Binary Data (GridFS)

Introduction

RESTHeart offers complete binary content management in a fully RESTful style. It’s possibile to insert, read and delete huge binary files by leveraging the underlying GridFS store from MongoDB.

Once a file has been created in a bucket, only its json properties can updated. The binary content is immutable.

What’s GridFS?

GridFS is a specification for storing and retrieving files that exceed the BSON-document size limit of 16MB.

Instead of storing a file in a single document, GridFS divides a file into parts, or chunks, and stores each of those chunks as a separate document. By default GridFS limits chunk size to 255k. GridFS uses two collections to store files. One collection stores the file chunks, and the other stores file metadata.

When you query a GridFS store for a file, the driver or client will reassemble the chunks as needed. You can perform range queries on files stored through GridFS. You also can access information from arbitrary sections of files, which allows you to “skip” into the middle of a video or audio file.

GridFS is useful not only for storing files that exceed 16MB but also for storing any files for which you want access without having to load the entire file into memory.

Read more.

Specifications

RESTHeart is committed to adhere to Internet standards. To successfully upload files, RESTHeart’s clients must strictly follow the Internet Media Type multipart/form-data as defined in RFC 7578.

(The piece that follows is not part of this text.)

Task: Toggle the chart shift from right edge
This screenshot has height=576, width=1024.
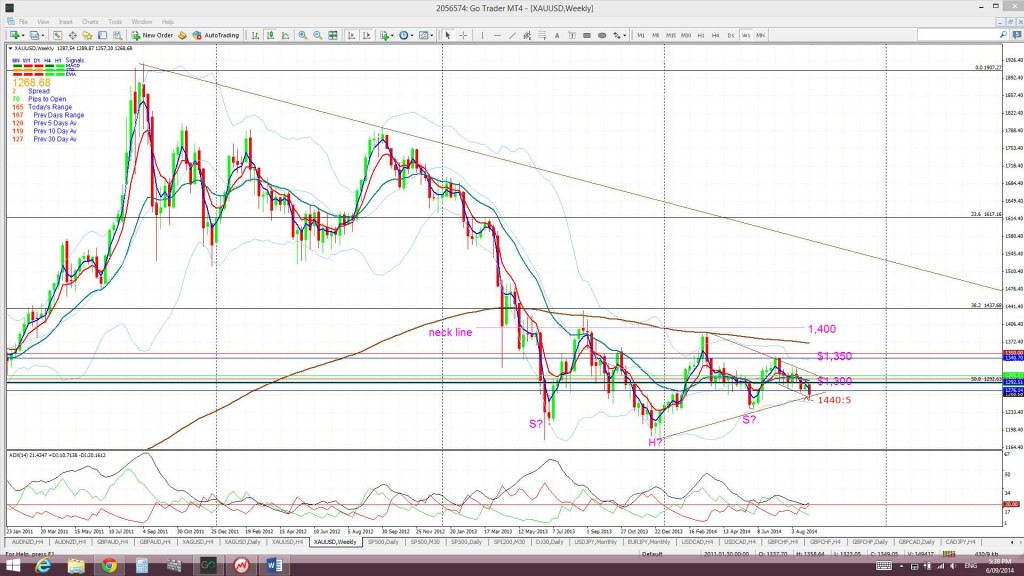Action: (368, 35)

The multipart/form-data specification allow a form to upload multiple files at the same time. RESTHeart prohibits this: while it’s possibile to POST / PUT several different non-binary parts for each file, it’s mandatory to upload one single binary file per each POST / PUT request. This limitation is necessary so that is possible to univocally relate all the optional parts to a single file.

Using curl

Let’s use curl to upload a PNG image named “picture.png”.

What’s curl?

curl is an open source command line tool and library for transferring data with URL syntax. It’s installed by default on all Linux distributions, Mac OSX and most Unix systems. A Windows version is also available.

Read more.

In this example we assume RESTHeart running on localhost (127.0.0.1), port 8080, but of course your setup can be different.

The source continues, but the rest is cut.